Writing a good Odysseus essay doesn’t have to be an uphill task as many students suppose. Nonetheless, that does not mean that it is a walk in the park. Often most students fail right off the bat by making some mistakes which are avoidable.
The biggest mistake that can result in a terrible essay occurs when a student fails to fully understand the storyline before beginning to work on the essay. Since The Odyssey is considered to be relatively difficult to read even with a good translation, it means that anyone can easily fail to capture what was in the poet’s mind when writing the poem.
It is imperative that you understand the following characteristics of the poem since they will help you in creating creative, unique and coherent essays:
The plot/ storyline
Character traits of all the characters and the roles they play in the poem
Character analysis and how they affect the plot development
The major themes in the poem
Getting the Storyline Right
Homer’s poem The Odyssey, is one of the greatest epic hero Greek poems of all times. It is considered one of Homer’s best works as documented in his biography. The plot of the poem is based on the aftermath of a war in Troy, the Trojan War. A story is then developed based on the plot focusing on Odysseus’s escapades as he travels from Troy to his home in Ithaka. Other primary characters used to develop the storyline include Athena and Penelope, his faithful wife. Throughout the storyline, the poet invokes the thoughts of the reader to judge whether Odysseus is not a hero because of some mistakes he makes.

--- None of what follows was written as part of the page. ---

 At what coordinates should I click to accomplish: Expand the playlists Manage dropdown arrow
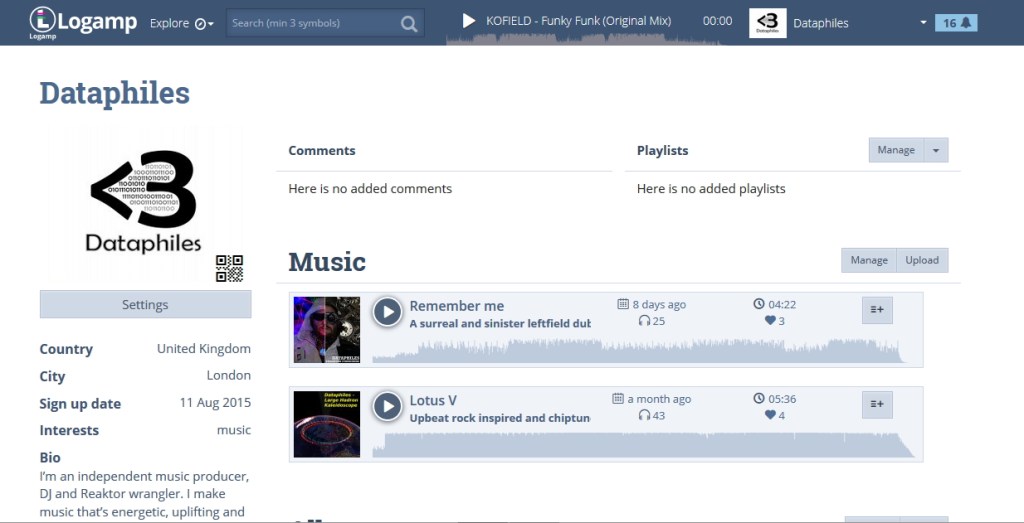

The journey takes more than twenty years, and throughout the journey, there are many challenges faced until finally, Odysseus arrives home. For example, in one scene on the Island of Lotus Eaters, Odysseus’ men are given some magical fruits which cause them to lose direction and become unfaithful to their mission.
Back home, his faithful wife Penelope misses him because of his prolonged absence. While she holds to the fact that his husband, Odysseus is alive, most people discourage him. The situation is so bad such that there are over one hundred suitors from Ithaka who are willing to marry her. Nonetheless, she remains firm to her decision and chooses not to be unfaithful to her husband, which would anger the gods.
So What Will You Choose As the Title of Your Essay?
Since most essay titles are open-ended in most poems, as a student, you have a free will of coming up with a title that you find interesting and can create relevant content. Some of the options you can consider as the main essay topic or subtitles are:
Write a character analysis of one or more characters that you find interesting and worth discussing the poem. It is advisable to select one of the main characters who play a significant role in plot development. It can either be Odysseus himself, Penelope or Athena. If you choose to discuss a character/characters, you should aim to address how they contribute to the plot development. For instance, consider how Odysseus’s cleverness is depicted in the poem and its effects on the storyline. On the same note, you can write about the role of gods in the Odysseus and whether they were unfaithful or not.
Base your essay on one or several themes that are prominent in the poem. For instance, you can opt to write on betrayal, vengeance, determination, hospitality or loyalty and unfaithful people. If you are not sure whether you will manage to reach the target word count, you can focus on a determination as a theme, since it is the overriding theme in the poem.
Another interesting approach to the essay is to relate the poem to the contemporary world. The approach can be award-winning considering that the original poem was written back in 700BC. Wouldn’t a comparison of the way of life on the Island more than 2000 years ago with the modern era be interesting? You can spice it up by relating the experiences to yourself, or situations that you have encountered first hand.
Additional Tips and Ideas That Will Make Your Essay Catch the Readers’ Attention
To raise the quality of your essay a notch higher, you can think about the following:
Consider the struggles that Odysseus faced as a symbolic representation of the struggles that we as human beings face as we strive to achieve our goals in life. Although there are a lot of supernatural powers such as the roles gods play in the storyline, the experiences faced by the characters are less the same as those faced by ordinary human beings. Some of the adventures on the island of Cyclops could be compared to our own experience to give the essay a unique twist.
Have you ever taken any risks in a desperate attempt to get what you want or achieve a specific objective?
Is there something or someone that you are willing to give your life for their sake?
Do you ever face any obstacles in your life? How do you deal when such issues arise?
How do the societies in the ancient Greek relate to those in the modern era? Are there gods in the contemporary world?
Lastly, for those who have an in-depth understanding of the poem, you can base your essay on ironies cited in the essay. However, if you choose to focus your essay on the author’s writing style, you have to be cautious. The last thing any instructor wants is an essay which has been based on a wrong textual interpretation.
A classic example of the instance mentioned above is to compare the reception Odysseus was given by the King and Queen, who were total strangers as compared to that which he received upon his arrival to Ithaka, his homeland. Similarly, you can present an argument as to whether you think finally Odysseus is not a hero because of one or two reasons from the poem.
Evidently, there are many approaches that one can take when writing the essay to make it captivating, yet remaining relevant to the context of the poem. To make coherent arguments, you should ensure that you have sufficient textual evidence from the poem with proper citations.